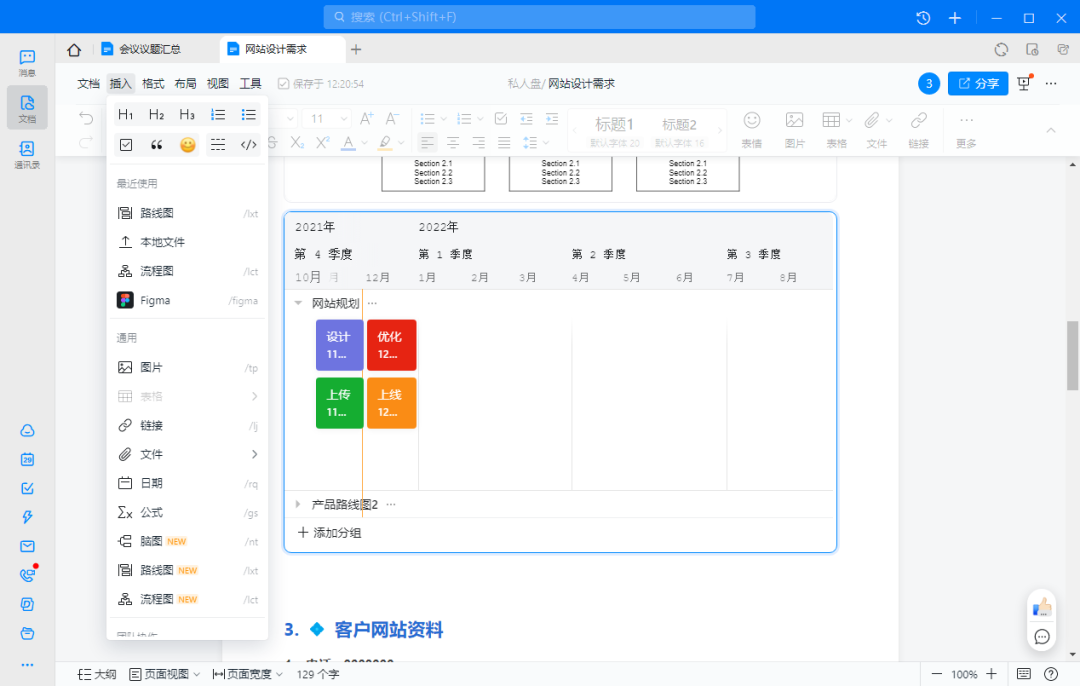Insert the emoji smiley from the menu
The image size is (1080, 686).
coord(187,145)
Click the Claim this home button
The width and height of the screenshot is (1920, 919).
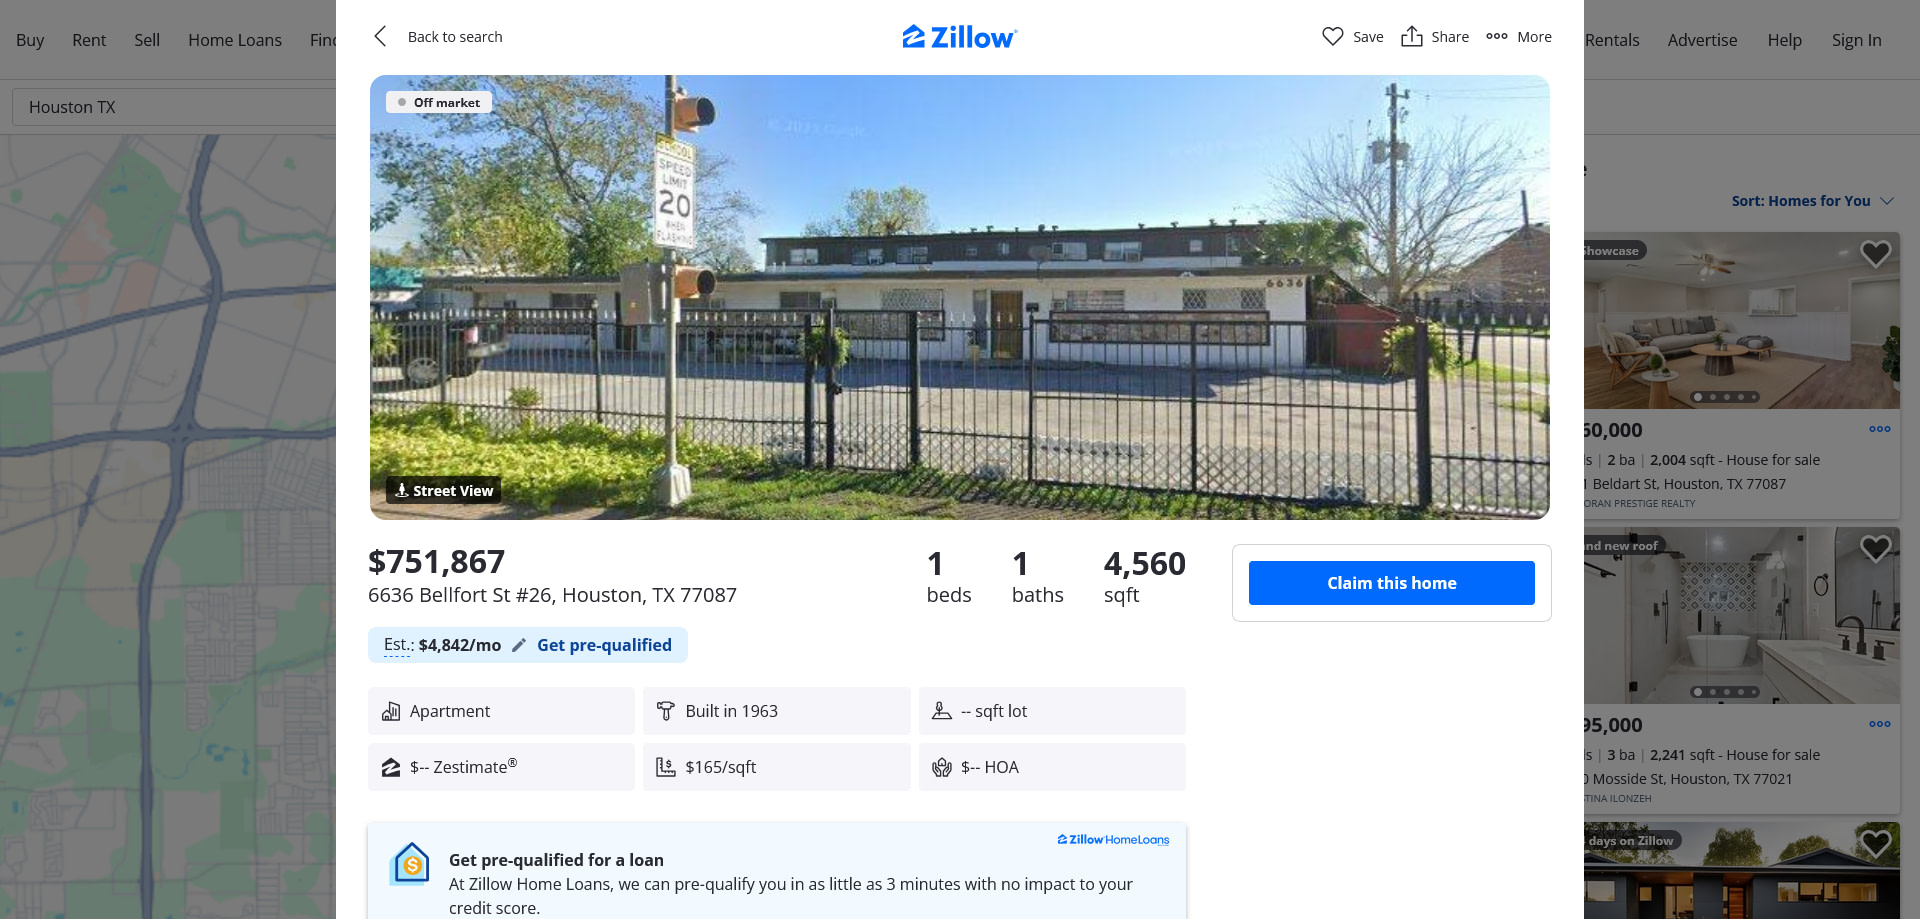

****

Work instruction
All lines from the one containing "Click the Claim this home button" to the last line of the data above, both included, should be printed exactly, and the pictures should not appear.

The completed task
Click the Claim this home button
The width and height of the screenshot is (1920, 919).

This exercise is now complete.